Die Frage eines etwaigen Betriebs(teil)übergangs kann offenbleiben

(Stuttgart) Die Kündi­gun­gen des Cock­pit-Per­son­als von Air Berlin sind wegen fehler­hafter Masse­nent­las­sungsanzeige unwirksam.

Darauf ver­weist der Kiel­er Fachan­walt für Arbeit­srecht Jens Klar­mann, Vizepräsi­dent des VDAA — Ver­band deutsch­er Arbeit­srecht­sAn­wälte e.

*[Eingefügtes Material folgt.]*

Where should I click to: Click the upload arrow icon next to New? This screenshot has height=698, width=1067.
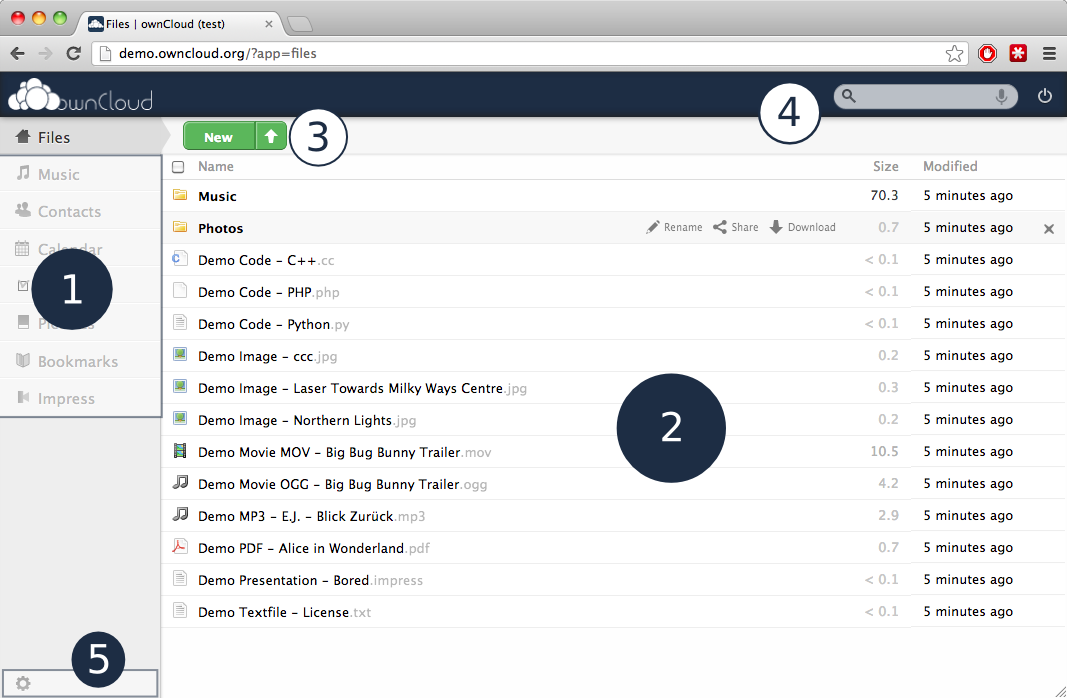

V. mit Sitz in Stuttgart, unter Hin­weis auf die entsprechende Mit­teilung des Bun­de­sar­beits­gerichts (BAG) zu seinem Urteil vom 27. Feb­ru­ar 2020 — 8 AZR 215/19 -.

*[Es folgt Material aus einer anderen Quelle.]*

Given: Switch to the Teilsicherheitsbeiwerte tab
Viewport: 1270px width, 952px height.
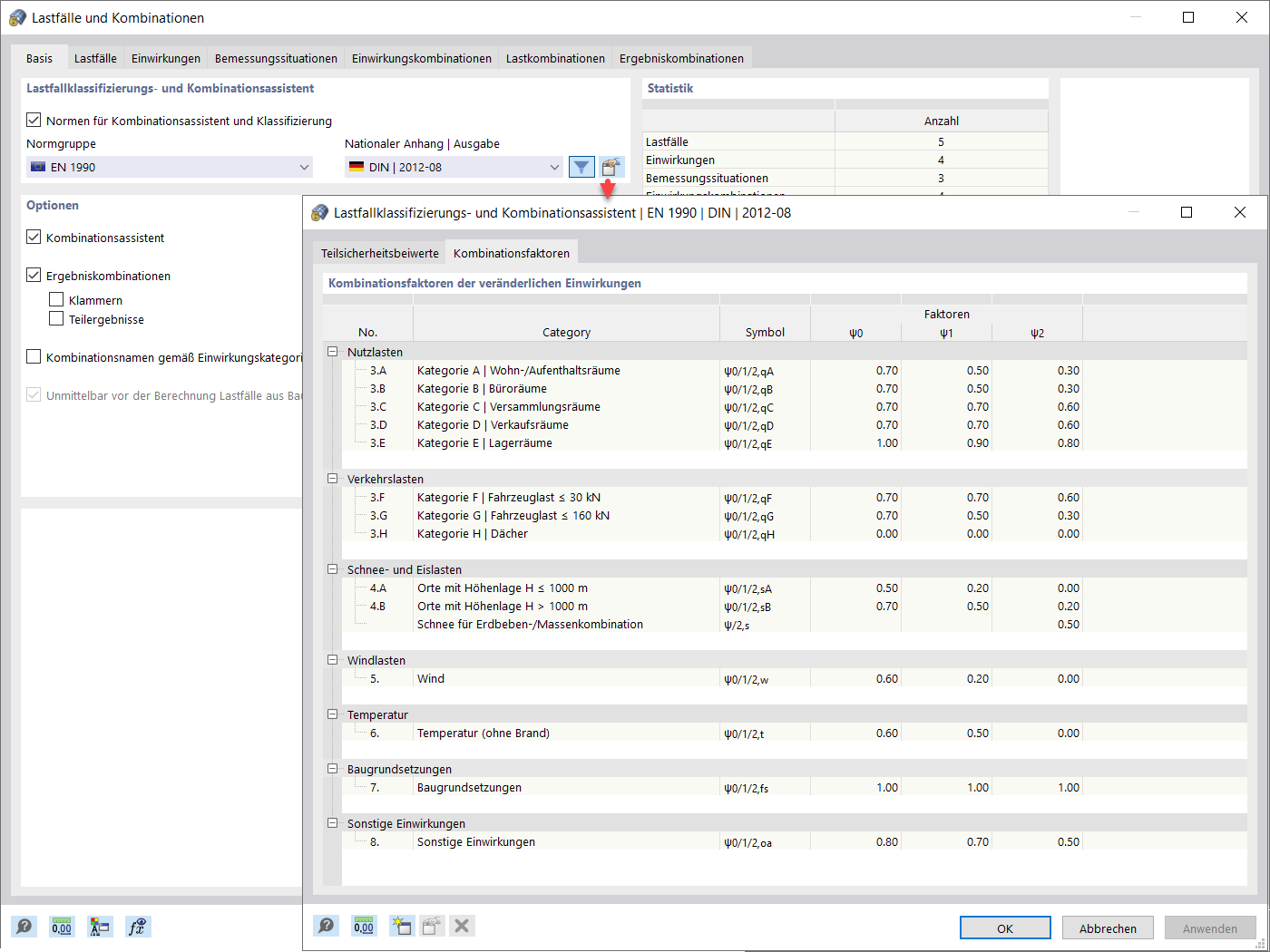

Die Masse­nent­las­sungsanzeige nach der Bes­tim­mung des § 17 Abs. 1 KSchG, die im Ein­klang mit Art. 3 der Richtlin­ie 98/59/EG auszule­gen ist, ist bei der Agen­tur für Arbeit zu erstat­ten, in deren Bezirk die Auswirkun­gen der Masse­nent­las­sung auftreten.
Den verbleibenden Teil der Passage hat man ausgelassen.